Data can also be categorized as either continuous or discrete.

Continuous data can take on any possible value or category. When recording body weight or survival time, there is an infinite number of outcomes. Conversely, discrete data has a limited number of values or categories. Examples include 1-to-10 performance rankings, or study participants' gender. Discrete data has only so many possible outcomes.

So far as discrete data is concerned, it can be ordinal (aka count) or categorical.

Ordinal data can be said to have an order. For instance, pain on a very-somewhat-none scale has an order. However, voting preference or gender are not ordered, and thus illustrate categorical data.
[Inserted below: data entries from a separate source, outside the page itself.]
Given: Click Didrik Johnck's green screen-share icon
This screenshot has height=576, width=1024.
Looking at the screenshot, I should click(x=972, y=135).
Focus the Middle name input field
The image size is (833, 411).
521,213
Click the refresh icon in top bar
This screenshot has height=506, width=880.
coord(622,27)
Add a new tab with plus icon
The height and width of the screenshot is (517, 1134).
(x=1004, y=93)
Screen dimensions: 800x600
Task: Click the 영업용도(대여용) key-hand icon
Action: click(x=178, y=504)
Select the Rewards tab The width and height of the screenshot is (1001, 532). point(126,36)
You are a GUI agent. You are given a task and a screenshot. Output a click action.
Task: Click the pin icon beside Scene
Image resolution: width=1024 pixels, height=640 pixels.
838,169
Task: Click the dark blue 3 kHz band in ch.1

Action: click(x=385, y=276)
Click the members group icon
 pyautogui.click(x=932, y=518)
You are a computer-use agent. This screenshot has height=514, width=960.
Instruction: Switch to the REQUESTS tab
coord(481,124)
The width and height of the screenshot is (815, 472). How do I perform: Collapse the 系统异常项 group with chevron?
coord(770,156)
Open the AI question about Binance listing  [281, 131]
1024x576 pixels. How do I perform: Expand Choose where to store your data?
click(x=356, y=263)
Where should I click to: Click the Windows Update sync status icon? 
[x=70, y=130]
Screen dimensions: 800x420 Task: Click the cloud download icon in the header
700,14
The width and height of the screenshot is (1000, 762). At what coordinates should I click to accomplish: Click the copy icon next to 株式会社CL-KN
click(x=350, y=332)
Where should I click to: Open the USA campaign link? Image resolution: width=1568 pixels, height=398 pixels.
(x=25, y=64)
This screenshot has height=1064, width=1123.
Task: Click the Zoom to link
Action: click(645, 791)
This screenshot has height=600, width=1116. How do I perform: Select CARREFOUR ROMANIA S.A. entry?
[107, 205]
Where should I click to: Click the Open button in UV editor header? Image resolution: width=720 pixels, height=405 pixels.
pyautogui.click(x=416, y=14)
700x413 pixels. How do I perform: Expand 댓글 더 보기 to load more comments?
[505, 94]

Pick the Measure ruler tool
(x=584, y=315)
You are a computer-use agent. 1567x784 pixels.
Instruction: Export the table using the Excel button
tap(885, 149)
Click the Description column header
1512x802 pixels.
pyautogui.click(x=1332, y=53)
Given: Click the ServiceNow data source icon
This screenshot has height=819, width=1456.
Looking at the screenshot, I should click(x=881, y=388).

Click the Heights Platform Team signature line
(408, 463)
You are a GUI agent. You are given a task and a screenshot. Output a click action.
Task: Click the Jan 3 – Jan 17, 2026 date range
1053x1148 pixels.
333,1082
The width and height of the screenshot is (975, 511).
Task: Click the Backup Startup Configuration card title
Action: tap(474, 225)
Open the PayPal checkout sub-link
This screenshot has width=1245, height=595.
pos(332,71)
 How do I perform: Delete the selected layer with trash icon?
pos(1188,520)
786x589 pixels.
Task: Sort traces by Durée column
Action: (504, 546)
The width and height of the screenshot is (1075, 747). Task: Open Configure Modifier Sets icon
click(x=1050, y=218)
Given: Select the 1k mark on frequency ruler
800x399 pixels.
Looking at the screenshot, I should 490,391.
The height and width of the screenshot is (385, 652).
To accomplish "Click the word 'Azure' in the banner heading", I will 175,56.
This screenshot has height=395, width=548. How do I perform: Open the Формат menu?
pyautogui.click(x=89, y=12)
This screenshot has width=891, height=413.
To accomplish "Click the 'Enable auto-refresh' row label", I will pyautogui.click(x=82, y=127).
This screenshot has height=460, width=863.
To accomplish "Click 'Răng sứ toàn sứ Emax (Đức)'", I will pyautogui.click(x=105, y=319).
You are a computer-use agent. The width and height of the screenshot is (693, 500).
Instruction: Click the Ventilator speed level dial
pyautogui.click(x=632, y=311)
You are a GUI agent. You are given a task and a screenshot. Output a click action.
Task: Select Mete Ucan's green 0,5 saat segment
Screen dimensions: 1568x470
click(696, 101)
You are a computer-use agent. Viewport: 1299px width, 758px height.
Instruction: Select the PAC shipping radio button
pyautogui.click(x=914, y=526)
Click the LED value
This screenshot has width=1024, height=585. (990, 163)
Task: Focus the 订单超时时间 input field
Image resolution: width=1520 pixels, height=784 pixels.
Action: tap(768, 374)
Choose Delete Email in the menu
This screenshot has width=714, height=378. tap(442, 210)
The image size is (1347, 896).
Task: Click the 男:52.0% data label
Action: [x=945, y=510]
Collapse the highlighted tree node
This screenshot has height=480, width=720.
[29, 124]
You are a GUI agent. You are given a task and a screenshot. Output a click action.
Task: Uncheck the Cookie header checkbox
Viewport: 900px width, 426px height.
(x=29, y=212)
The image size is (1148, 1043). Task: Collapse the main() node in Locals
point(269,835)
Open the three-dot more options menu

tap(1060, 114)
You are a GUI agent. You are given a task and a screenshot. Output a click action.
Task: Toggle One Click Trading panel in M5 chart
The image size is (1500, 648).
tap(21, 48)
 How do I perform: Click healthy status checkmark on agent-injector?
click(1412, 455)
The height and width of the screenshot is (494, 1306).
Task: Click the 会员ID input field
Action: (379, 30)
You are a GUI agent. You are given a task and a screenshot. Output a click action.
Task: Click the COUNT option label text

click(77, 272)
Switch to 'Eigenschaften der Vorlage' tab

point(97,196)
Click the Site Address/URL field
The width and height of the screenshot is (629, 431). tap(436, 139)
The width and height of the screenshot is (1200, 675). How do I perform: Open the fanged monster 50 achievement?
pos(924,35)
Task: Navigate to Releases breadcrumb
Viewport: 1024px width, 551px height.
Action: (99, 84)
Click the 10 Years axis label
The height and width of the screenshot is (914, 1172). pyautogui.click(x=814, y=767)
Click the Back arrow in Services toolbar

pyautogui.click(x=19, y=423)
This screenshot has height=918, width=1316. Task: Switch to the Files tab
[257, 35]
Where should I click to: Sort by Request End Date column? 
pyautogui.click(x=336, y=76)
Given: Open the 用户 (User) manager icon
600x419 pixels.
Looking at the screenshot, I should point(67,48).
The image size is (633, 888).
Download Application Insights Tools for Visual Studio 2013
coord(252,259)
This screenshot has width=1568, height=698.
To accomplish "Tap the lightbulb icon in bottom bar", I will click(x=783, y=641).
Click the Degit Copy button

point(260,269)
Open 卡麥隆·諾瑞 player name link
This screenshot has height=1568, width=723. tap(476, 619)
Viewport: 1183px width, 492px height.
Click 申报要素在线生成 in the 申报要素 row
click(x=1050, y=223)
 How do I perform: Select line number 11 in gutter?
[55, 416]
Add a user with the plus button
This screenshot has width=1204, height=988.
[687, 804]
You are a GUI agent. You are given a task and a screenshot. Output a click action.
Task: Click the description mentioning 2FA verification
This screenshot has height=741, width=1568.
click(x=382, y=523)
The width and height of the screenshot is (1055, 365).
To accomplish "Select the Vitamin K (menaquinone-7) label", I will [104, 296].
Both ordinal and categorical data have a limited number of possibilities, yet the former has an innate order, and the latter does not.

For quantitative data, there are interval scales and ratio scales.

An interval scale has an arbitrary zero value. Consider centigrade measurements, which set the melting point of water as zero. Is 40° C actually 2x as much warmth as 20° C? No. Imagine if the melting point of ethanol (-114° C) were set as zero. In that case, 40° C and 20° C would be 154° and 134°. The exact same temperatures, measured with a different zero value, are suddenly 1.15x instead of 2x apart.

Ratio scales have physically significant zero values.

Consider Kelvin measurements. 0° K is absolute zero, the absence of temperature, heat or motion. Converting 40 and 20° C to Kelvin (313.15 and 293.15), one finds that 40° C is actually just 1.07x as much warmth as 20° C. However, 40° K is genuinely 2x as much warmth as 20° K. A single unit of warmth is arbitrary in both centigrade and Kelvin, but having a physically significant zero value makes for genuine ratios.